ACTIVITY: Lines from the start of the data through the line containing "Task: Save the rendered image with disk icon" must be given again exactly. Leave the others out.

*** Opening PROVIDED INFORMATION ***

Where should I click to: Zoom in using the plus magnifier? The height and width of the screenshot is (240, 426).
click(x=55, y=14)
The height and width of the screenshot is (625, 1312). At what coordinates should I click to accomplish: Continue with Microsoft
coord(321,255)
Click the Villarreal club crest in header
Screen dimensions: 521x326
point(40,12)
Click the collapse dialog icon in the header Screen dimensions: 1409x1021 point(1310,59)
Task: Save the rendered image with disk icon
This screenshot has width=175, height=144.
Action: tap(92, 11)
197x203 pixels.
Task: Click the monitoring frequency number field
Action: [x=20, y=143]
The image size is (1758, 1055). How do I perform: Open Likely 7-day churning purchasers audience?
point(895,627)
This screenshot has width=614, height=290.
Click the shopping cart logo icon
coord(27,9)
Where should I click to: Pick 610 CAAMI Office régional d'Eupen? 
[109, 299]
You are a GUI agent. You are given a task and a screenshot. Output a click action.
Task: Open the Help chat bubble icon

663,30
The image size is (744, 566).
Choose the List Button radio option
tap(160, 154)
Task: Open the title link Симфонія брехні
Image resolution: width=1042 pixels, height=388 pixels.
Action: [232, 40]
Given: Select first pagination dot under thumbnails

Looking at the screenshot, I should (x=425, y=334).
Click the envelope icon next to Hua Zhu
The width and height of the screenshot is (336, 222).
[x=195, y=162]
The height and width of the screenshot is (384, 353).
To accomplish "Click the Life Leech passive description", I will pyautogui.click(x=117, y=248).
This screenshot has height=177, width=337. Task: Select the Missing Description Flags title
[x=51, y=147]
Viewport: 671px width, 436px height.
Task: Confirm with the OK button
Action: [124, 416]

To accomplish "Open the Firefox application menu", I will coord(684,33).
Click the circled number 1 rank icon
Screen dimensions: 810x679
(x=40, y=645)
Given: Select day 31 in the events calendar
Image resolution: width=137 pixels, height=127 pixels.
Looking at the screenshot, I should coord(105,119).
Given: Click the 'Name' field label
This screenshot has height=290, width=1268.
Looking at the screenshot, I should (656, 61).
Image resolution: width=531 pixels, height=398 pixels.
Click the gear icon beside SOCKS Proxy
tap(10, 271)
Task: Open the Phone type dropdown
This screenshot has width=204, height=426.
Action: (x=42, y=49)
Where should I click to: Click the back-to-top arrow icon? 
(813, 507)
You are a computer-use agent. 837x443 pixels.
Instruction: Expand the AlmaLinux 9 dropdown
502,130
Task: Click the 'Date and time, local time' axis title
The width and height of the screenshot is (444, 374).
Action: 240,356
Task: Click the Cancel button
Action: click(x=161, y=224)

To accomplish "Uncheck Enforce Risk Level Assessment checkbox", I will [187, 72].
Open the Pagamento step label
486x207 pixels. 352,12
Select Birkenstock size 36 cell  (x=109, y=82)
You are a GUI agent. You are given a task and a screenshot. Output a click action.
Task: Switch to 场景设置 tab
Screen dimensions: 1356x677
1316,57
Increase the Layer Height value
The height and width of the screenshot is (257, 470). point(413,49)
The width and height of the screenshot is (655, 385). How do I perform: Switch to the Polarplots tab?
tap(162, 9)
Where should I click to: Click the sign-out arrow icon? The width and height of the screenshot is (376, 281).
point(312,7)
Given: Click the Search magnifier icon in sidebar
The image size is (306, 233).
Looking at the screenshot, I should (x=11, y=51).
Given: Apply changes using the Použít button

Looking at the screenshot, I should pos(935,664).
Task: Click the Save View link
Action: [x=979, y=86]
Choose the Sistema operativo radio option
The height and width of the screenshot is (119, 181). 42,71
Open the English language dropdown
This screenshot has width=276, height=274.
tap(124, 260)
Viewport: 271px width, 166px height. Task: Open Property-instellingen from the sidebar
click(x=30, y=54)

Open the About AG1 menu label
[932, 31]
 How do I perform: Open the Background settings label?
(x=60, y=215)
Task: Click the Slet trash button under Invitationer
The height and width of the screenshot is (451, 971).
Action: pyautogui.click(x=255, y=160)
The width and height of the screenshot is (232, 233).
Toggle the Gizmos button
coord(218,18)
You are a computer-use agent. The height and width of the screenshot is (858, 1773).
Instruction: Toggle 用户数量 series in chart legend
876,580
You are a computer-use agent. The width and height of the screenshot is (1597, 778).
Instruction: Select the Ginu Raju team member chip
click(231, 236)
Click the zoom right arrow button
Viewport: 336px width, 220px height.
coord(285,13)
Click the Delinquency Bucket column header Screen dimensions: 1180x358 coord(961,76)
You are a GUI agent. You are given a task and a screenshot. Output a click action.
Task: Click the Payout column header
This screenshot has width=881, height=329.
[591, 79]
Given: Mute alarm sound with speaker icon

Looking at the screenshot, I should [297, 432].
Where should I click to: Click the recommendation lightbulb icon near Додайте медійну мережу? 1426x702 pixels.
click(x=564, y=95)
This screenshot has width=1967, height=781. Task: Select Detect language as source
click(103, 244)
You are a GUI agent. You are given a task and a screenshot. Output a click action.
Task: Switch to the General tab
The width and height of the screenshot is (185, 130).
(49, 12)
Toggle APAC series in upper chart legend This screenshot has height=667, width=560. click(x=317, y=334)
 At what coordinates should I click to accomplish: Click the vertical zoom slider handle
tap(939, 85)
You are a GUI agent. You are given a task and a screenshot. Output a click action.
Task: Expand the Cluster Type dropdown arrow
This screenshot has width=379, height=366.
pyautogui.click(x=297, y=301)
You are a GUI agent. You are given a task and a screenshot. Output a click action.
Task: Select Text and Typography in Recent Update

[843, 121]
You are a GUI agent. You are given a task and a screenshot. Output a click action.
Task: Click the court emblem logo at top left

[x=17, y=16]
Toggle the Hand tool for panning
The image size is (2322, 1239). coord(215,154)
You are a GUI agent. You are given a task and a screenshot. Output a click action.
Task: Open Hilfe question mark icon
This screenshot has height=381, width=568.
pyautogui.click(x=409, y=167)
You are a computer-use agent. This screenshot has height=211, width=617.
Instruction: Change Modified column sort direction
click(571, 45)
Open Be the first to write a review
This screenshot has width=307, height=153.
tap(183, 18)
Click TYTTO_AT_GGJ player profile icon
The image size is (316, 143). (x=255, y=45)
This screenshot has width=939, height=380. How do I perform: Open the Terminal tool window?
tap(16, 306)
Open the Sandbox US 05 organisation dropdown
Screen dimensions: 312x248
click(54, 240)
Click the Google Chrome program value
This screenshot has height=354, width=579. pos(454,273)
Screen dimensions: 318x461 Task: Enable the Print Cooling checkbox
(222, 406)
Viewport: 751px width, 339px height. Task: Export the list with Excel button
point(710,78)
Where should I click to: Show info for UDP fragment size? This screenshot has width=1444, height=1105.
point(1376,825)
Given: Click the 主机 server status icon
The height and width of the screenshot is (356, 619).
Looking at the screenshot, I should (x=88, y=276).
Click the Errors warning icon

*** Closing PROVIDED INFORMATION ***

FINAL ANSWER:
Where should I click to: Zoom in using the plus magnifier? The height and width of the screenshot is (240, 426).
click(x=55, y=14)
The height and width of the screenshot is (625, 1312). At what coordinates should I click to accomplish: Continue with Microsoft
coord(321,255)
Click the Villarreal club crest in header
Screen dimensions: 521x326
point(40,12)
Click the collapse dialog icon in the header Screen dimensions: 1409x1021 point(1310,59)
Task: Save the rendered image with disk icon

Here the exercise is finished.